I won’t even try to lie to you people. When I heard the loud thud that was the package containing Earth Defense Force: Insect Armageddon hitting my front door, I panicked. I’m pretty sure that I even cringed a bit as I opened the parcel. The box cover alone is something that, under normal circumstances, would have me looking the other way as it screams mediocrity. Good thing I was taught to not judge a book by its cover as I would have probably missed this fun little package.
Usually, here at the site, we try to make sure that people handling reviews are familiar with the source material, especially when it comes to sequels. The fact that I didn’t have any previous experience with the EDF series should help provide a completely un-partial review as I played this game for what it was and not for what came before it. And it may be that very reason why I enjoyed this one.
If someone were to ever request that I describe EDF in under five seconds or less, this is how I’d do it: Starship Troopers. Gears of War. Joe’s Apartment. The middle one there is self-explanatory, and the other two should point out that there are a whole lot of bugs and that they are very angry.
The game’s plot revolves around the alien invasion of “New Detroit.” The city has a serious bug problem and it’s becoming too much for its inhabitants. It’s time for the Earth Defense Force to come and well, you know the rest. Sure, it’s probably the most overused, cheesy action movie plot this side of Hollywood, but when it’s a game completely revolved around co-op and just plain ol’ fun, you’re really not playing it for the story anyway.
When you first start it up, it’s pretty telling that this game is more of an arcade experience than anything else. It’s not a title that takes itself too seriously, because after all, what you’re essentially doing is taking down wave after wave of creepy crawler enemies. Sure, there’s variation thrown in there in the form of giant robots, giant buggy aliens, and giant alien airships, but, all in all, it’s much of the same.
In the beginning of the game’s campaign, things are off to a pretty easy start. I mean I know that with this generation games have become especially easier (or accessible, depending on the developer you speak to), but this was just flat out easy — to the point that there was no effort on my end. All that changed within three hours and I was literally running for my life from the enemy UI that was pummeling me both on the ground and from the air.
Visually the game is pretty average, and I think I understand why this is so. The thing is that a lot of the environments you see in-game aren’t exactly the most detailed out there, but when you realize just how much stuff is going on on-screen, then it’s easier to let a little of its shortcomings slide. Just when you think to yourself “damn, this looks bland” the building next you comes tumbling down to earth, and you think “oh right.” It’s touches like the collapsing buildings and the endless waves of enemies that make the game’s visuals somewhat acceptable.

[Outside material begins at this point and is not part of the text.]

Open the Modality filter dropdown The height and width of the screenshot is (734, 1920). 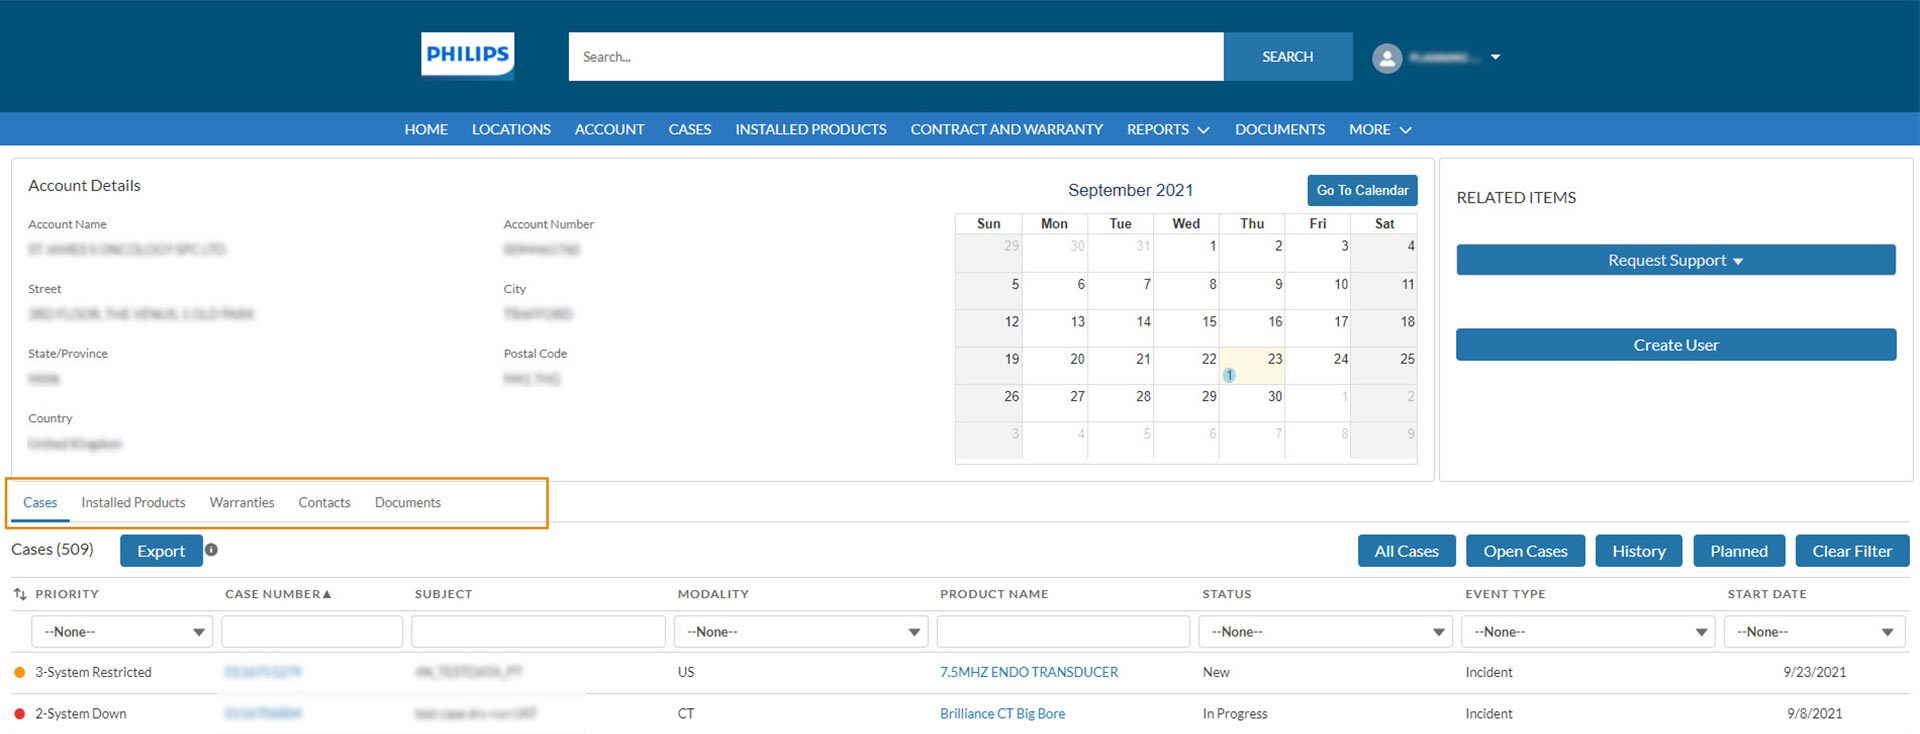point(801,632)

You can play co-op through the game’s campaign (which is, in my opinion, the ONLY right way to play this) either with a buddy on the couch next to you via split screen, or you can take the action online and add a friend for some bug killing. The campaign itself is actually pretty short, but with all of the different weapon combinations (over 300 according to the publisher) and classes, there’s reason to come back for more. Once the campaign fails to provide a challenge, you can get things a little more intense in the game’s survival mode where you’ll be able to play with six players total taking on wave after wave of enemies.

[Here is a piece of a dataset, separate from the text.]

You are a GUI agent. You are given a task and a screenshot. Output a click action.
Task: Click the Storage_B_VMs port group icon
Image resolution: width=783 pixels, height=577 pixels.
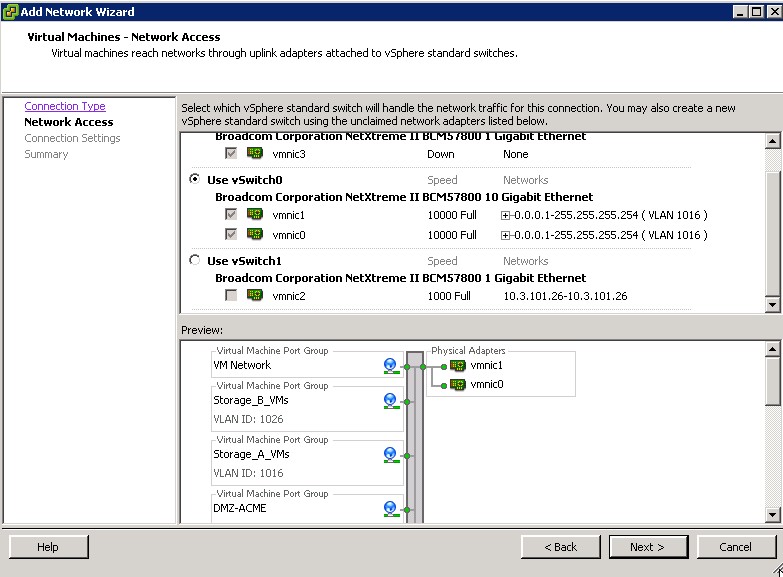(390, 401)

The biggest annoyance in this one had to be the lack of real checkpoints. There would be times where I’d be literally half an hour into a chapter and fighting for my life only to get cheaply killed by the enemy and sent all the way back to the beginning of the level. At first I thought it was a serious development letdown, but when I realized how short the game actually was, I began thinking that it was just a cheap way to stretch out actual game time. Totally not cool.
As I said earlier, when I realized that I was the one that was going to review this one, I was less than thrilled initially. Then after some time with the game and realizing that it does have some charm, I started to let my guard down. And it was a good thing too considering how fun EDF turned out to be. While it certainly is far from perfect, hell even buggy at times, at its core, Earth Defense Force: Insect Armageddon is definitely a fun ride, just make sure to bring your own buddy.
- Title: Earth Defense Force: Insect Armageddon
- Platform Reviewed: Xbox 360
- Developer: Vicious Cycle Software
- Publisher: D3 Publisher
- Release Date: July 5, 2011
- MSRP: $39.99
- Review Copy Info: A review copy for this title was provided to DualShockers, Inc. by the publisher for the purpose of this review.